» **Stored data**
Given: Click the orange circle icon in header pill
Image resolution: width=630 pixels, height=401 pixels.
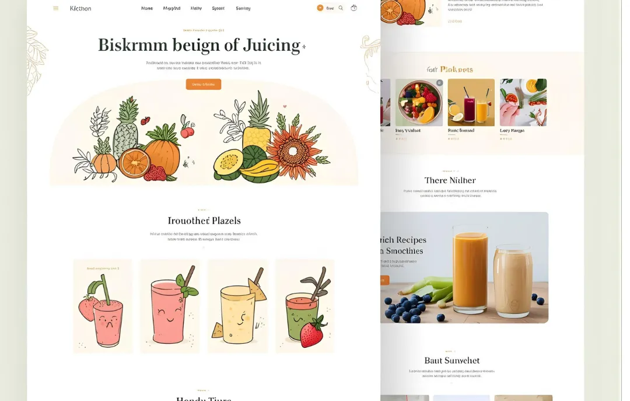Looking at the screenshot, I should (320, 8).
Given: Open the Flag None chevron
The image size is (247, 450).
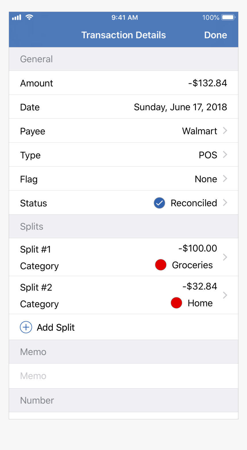Looking at the screenshot, I should coord(225,179).
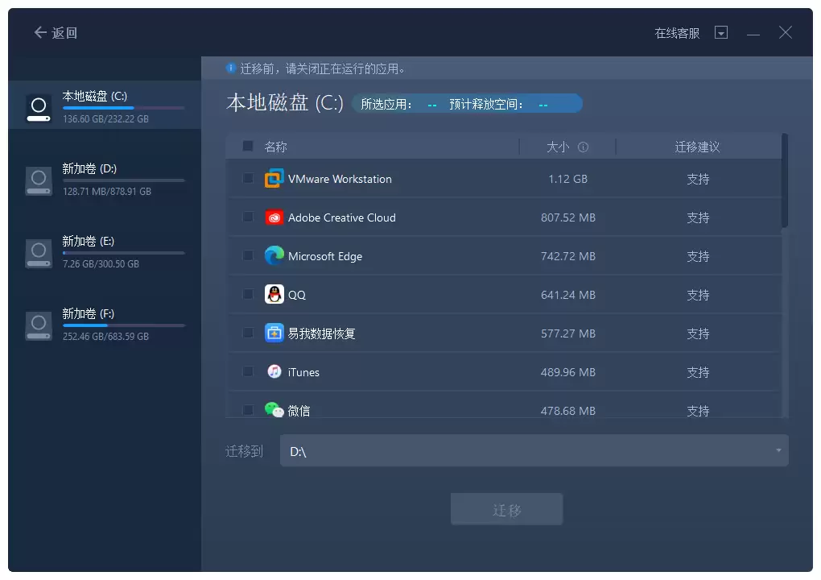
Task: Check the 微信 checkbox
Action: click(x=248, y=410)
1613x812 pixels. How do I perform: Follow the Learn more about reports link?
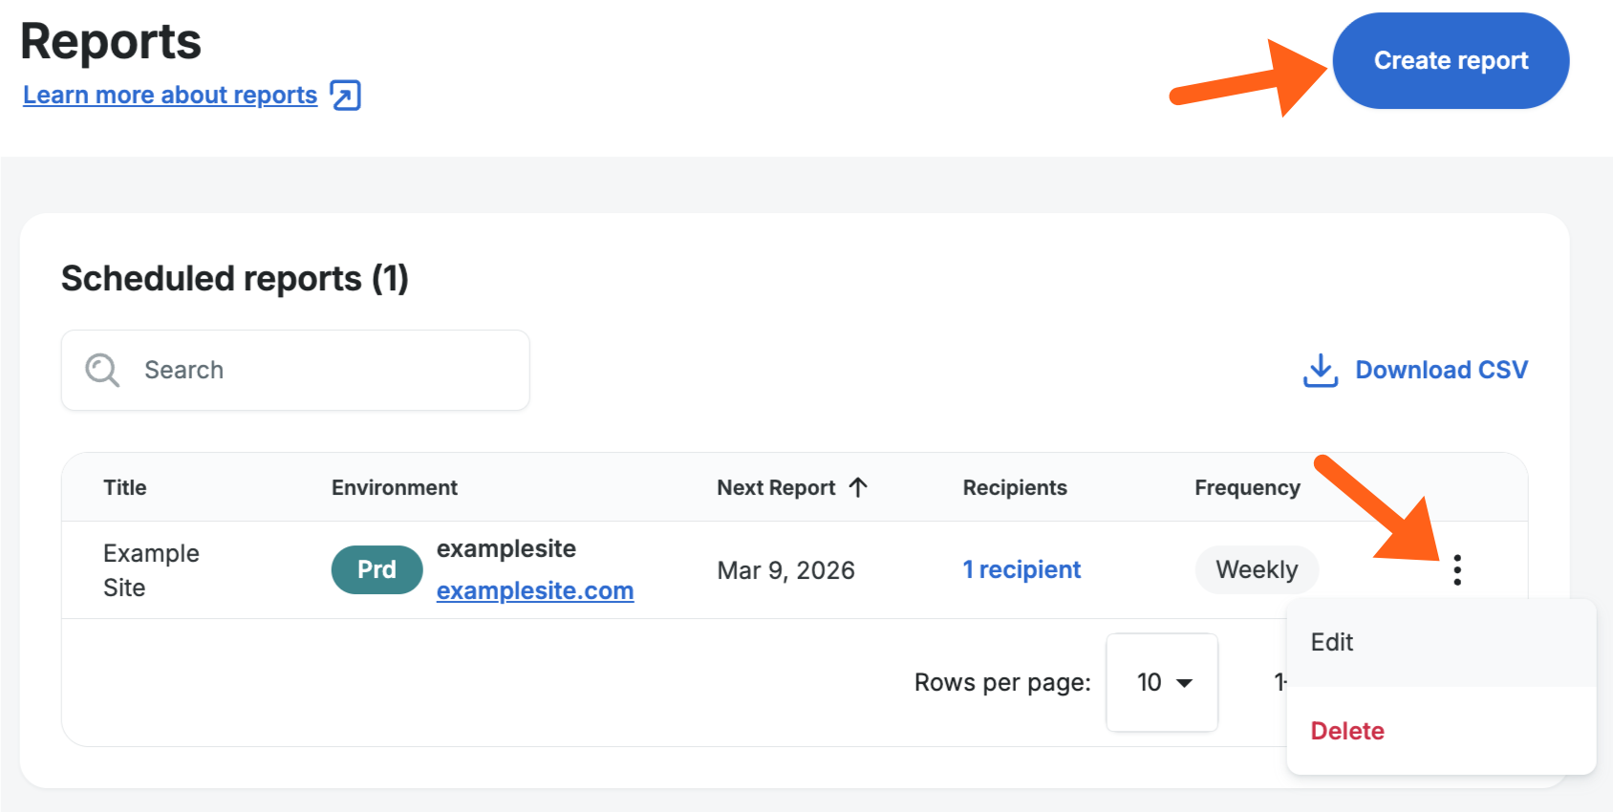170,96
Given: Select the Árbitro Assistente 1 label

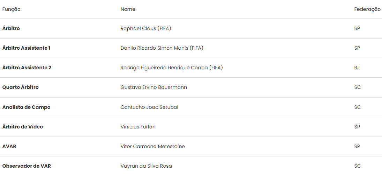Looking at the screenshot, I should click(27, 48).
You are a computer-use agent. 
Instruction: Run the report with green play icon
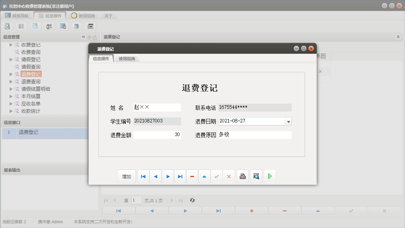pyautogui.click(x=270, y=176)
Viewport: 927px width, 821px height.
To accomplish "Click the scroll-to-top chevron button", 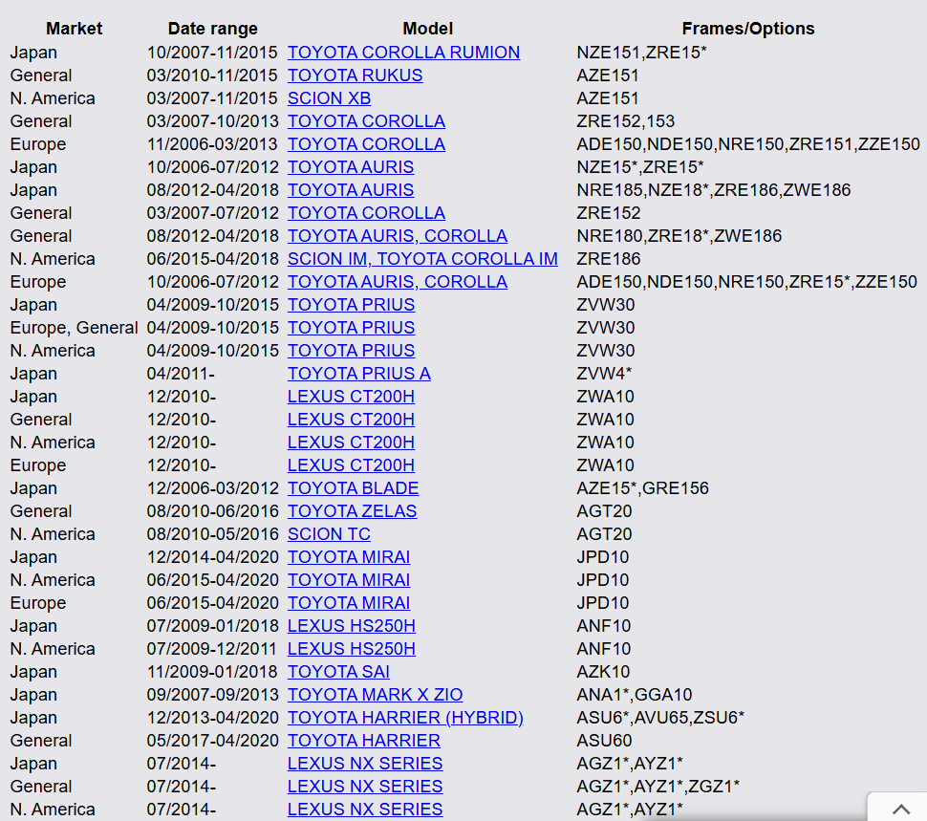I will pos(899,808).
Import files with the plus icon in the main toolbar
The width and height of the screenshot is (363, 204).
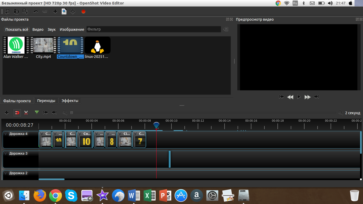coord(55,11)
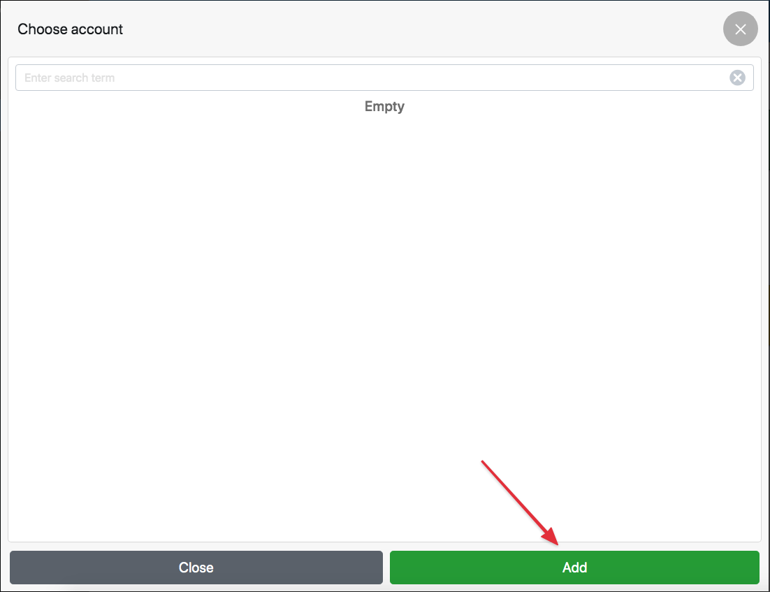
Task: Click the red arrow annotation
Action: (x=520, y=503)
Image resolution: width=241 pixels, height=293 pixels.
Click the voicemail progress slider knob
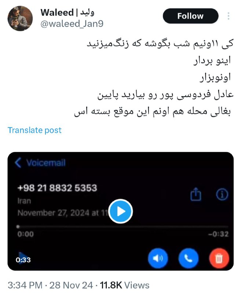click(18, 227)
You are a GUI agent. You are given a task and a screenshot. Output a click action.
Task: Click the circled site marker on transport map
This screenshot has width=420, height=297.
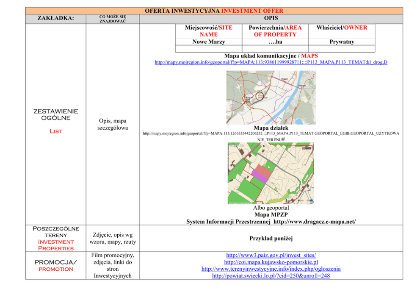[x=260, y=96]
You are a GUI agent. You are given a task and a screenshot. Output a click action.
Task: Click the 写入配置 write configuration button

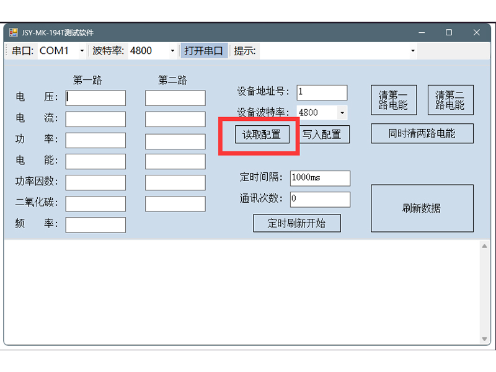click(323, 134)
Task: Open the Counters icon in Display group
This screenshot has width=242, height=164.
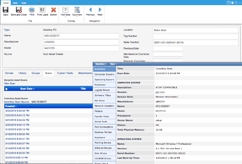Action: click(77, 10)
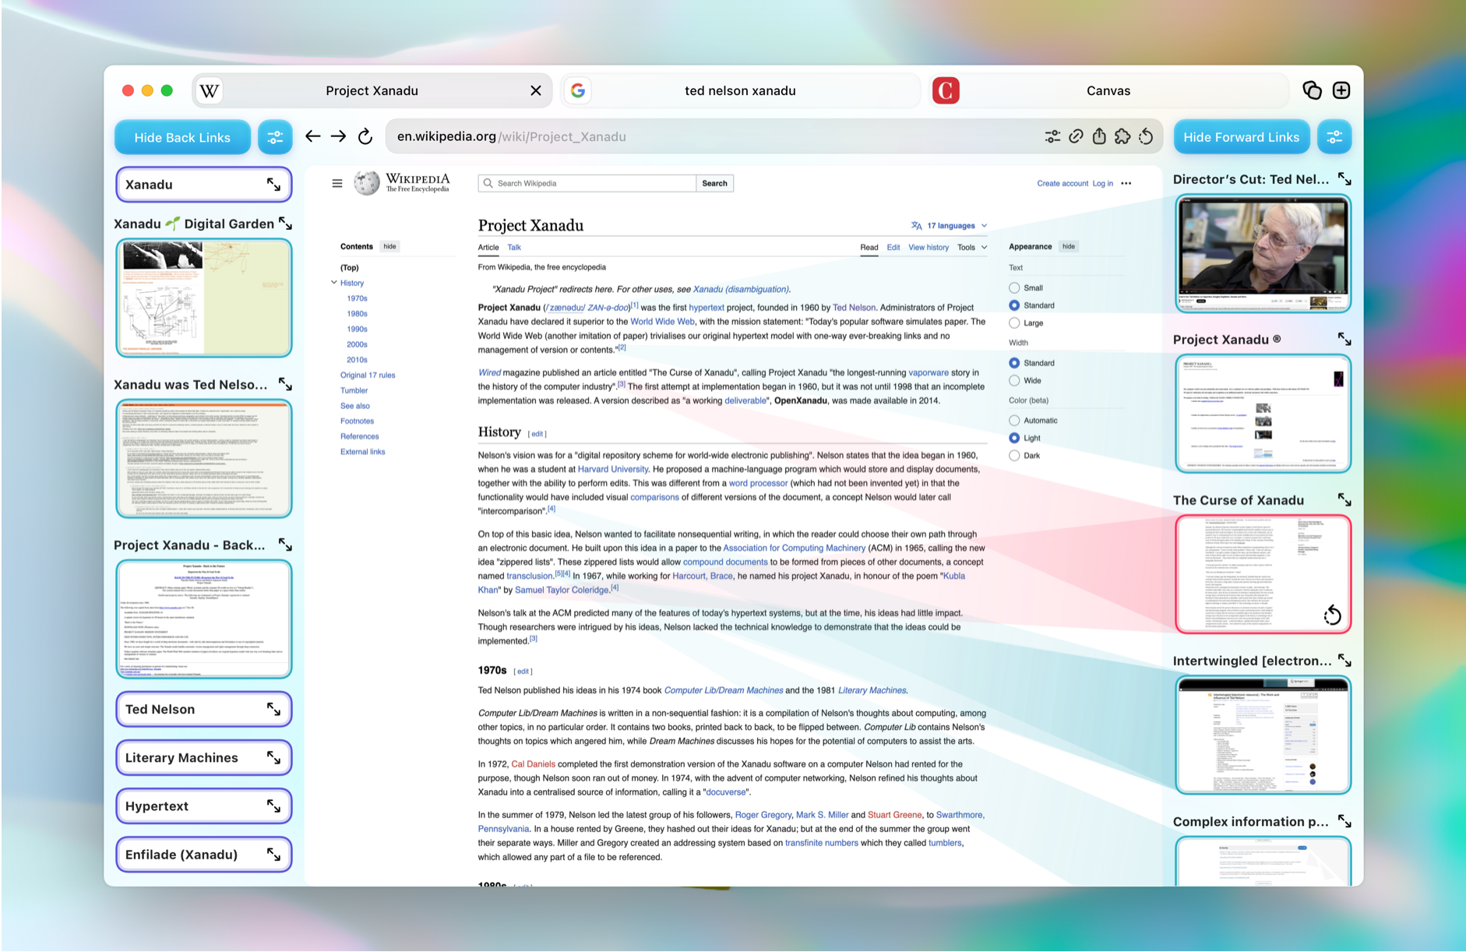Select Wide width option

1014,381
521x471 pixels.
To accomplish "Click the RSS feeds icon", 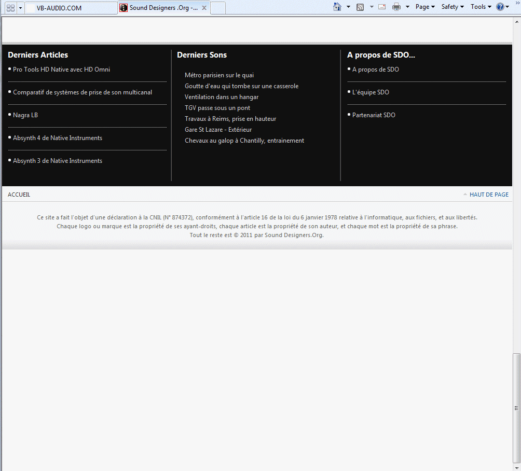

» **EXERCISE**
Beginning at the line that contains "Task: Open the Counters icon in Display group", give the remaining lines of the records again exactly, through the last one. Leave out pictures.

» **EXERCISE SOLUTION**
Task: Open the Counters icon in Display group
This screenshot has width=242, height=164.
Action: click(77, 10)
Select Wide width option

1014,381
521x471 pixels.
To accomplish "Click the RSS feeds icon", 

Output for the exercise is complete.